+++ FRAGMENT DOKUMENTU +++
Chciałbym przytoczyć
pewną historie z mojego życia, kiedy to dane mi było odczuć szczególna troskę
Pana Boga.
Opisywana sytuacja
związana jest z moja służbą wojskową.
Będąc tuż po obronie
pracy magisterskiej zostałem powołany do wojska. Było to dla mnie, jako młodego
chłopaka, dosyć stresujące przeżycie, szczególnie że z mojego środowiska byłem
jednym z niewielu „szczęściarzy”. Na dodatek żaden z kolegów którzy zostali
także powołani, nie dostał przydziału do „mojej” jednostki wojskowej – także czekała
mnie podróż totalnie w nieznane.
Ileż w tym czasie było
rozmów z Panem Bogiem, ileż próśb o pomoc w tej trudnej i jakże stresującej
sytuacji.
Dwa miesiące które
miałem od momentu powołania do dnia stawienia się w jednostce minęło bardzo
szybko.
I w końcu przyszedł TEN
dzień. Stres i obawy przed nieznanym ogromne. Po dotarciu na miejsce wszystko
inne niż w ostatnich 25 latach życia, wszystko na komendę, na czas, za zgodą
przełożonych. Całkowicie inny świat.
Oczywiście Pan Bóg nie
zostawił mnie samego. Po zakwaterowaniu okazało się, że akurat, PRZYPADKIEM ;)
właśnie w moim pokoju, połowa panów jest mocno zaangażowanych w życie Kościoła.
Znalazł się tam ministrant, organista, oazowiec i dwóch kolegów mocno związanych
z Duszpasterstwem Akademickim. Na początek, na otuchę to w zupełności wystarczyło
i od razu człowiek inaczej spojrzał na sytuacje w której się znalazł.
+++ DOSTARCZONE DANE +++
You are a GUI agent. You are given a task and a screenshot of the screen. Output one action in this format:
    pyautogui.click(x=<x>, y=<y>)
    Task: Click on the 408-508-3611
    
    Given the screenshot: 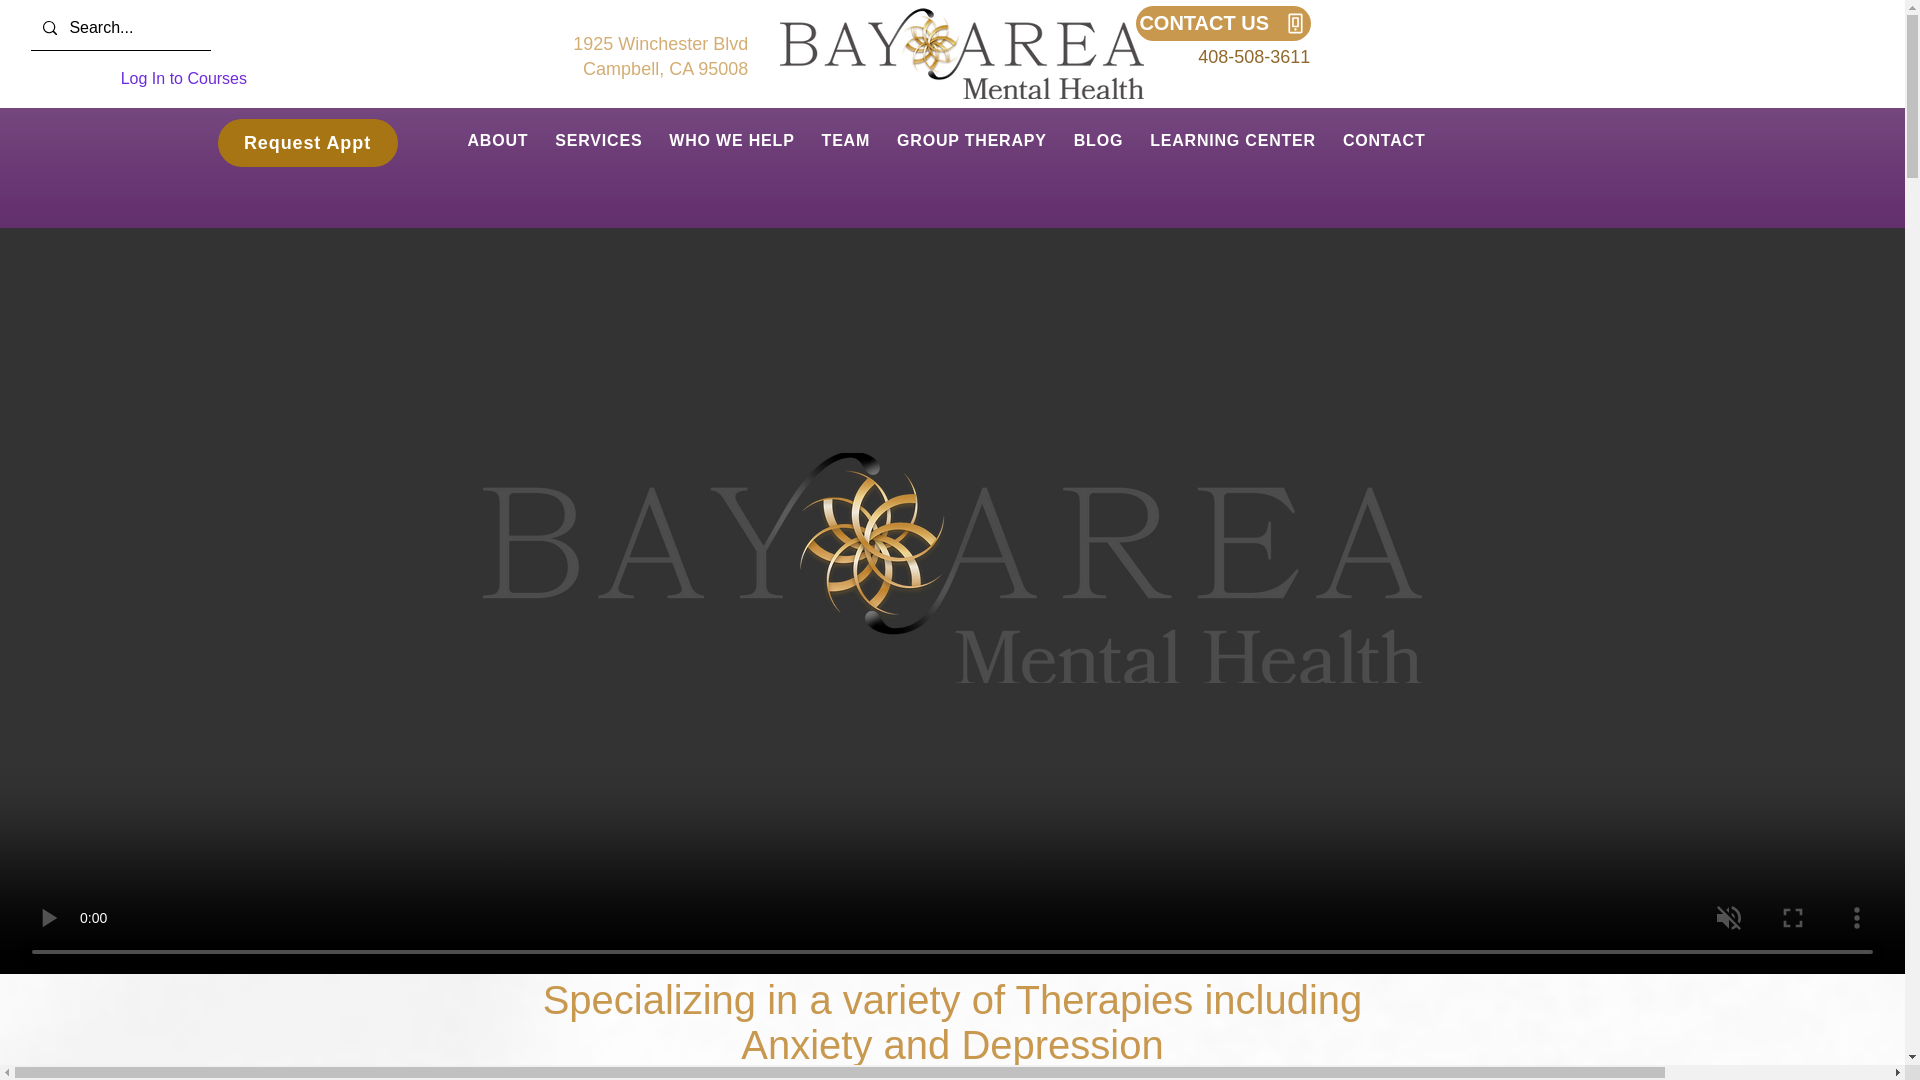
+++
+++ DOSTARCZONE DANE +++
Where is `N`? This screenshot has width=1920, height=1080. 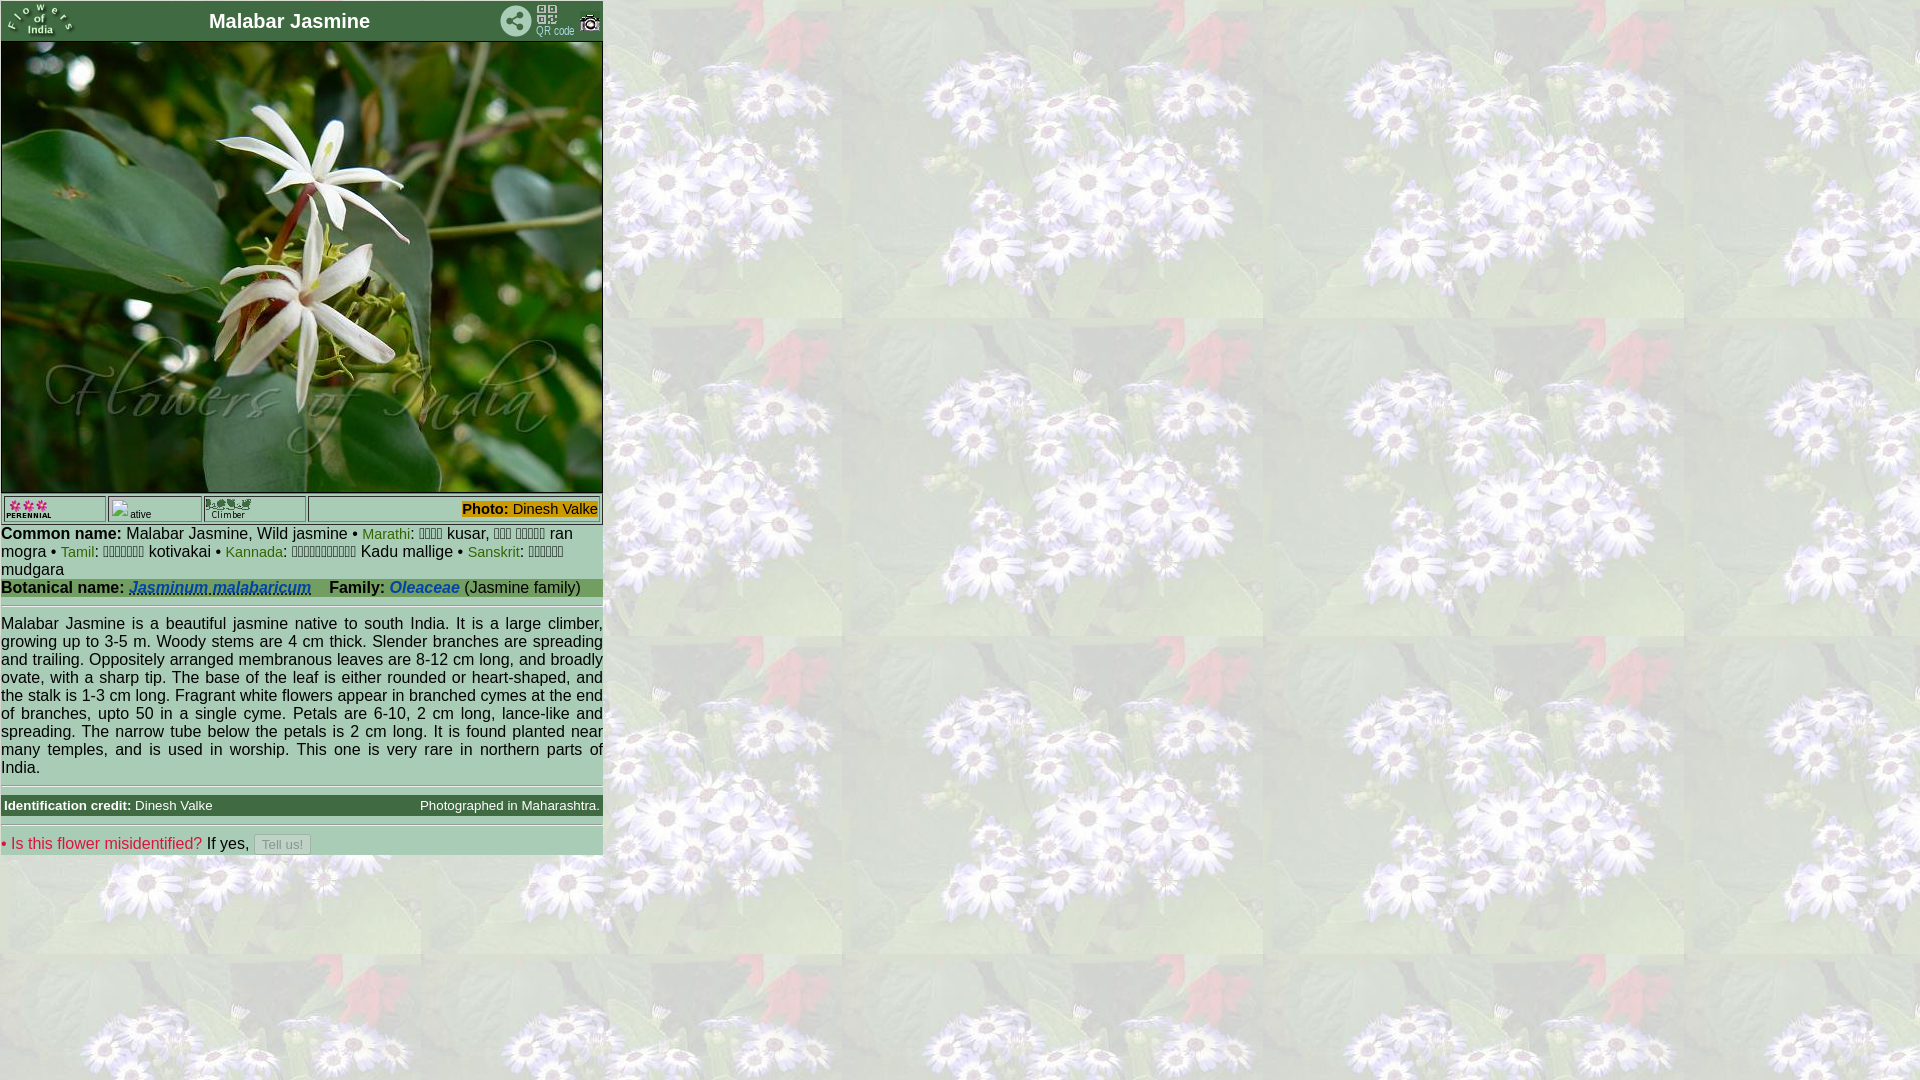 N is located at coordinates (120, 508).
+++
Przepisz bez zmian część wspomnienia o służbie wojskowej, zaczynając od „Dwa miesiące które” i kończąc na „której się znalazł.”.

Dwa miesiące które
miałem od momentu powołania do dnia stawienia się w jednostce minęło bardzo
szybko.
I w końcu przyszedł TEN
dzień. Stres i obawy przed nieznanym ogromne. Po dotarciu na miejsce wszystko
inne niż w ostatnich 25 latach życia, wszystko na komendę, na czas, za zgodą
przełożonych. Całkowicie inny świat.
Oczywiście Pan Bóg nie
zostawił mnie samego. Po zakwaterowaniu okazało się, że akurat, PRZYPADKIEM ;)
właśnie w moim pokoju, połowa panów jest mocno zaangażowanych w życie Kościoła.
Znalazł się tam ministrant, organista, oazowiec i dwóch kolegów mocno związanych
z Duszpasterstwem Akademickim. Na początek, na otuchę to w zupełności wystarczyło
i od razu człowiek inaczej spojrzał na sytuacje w której się znalazł.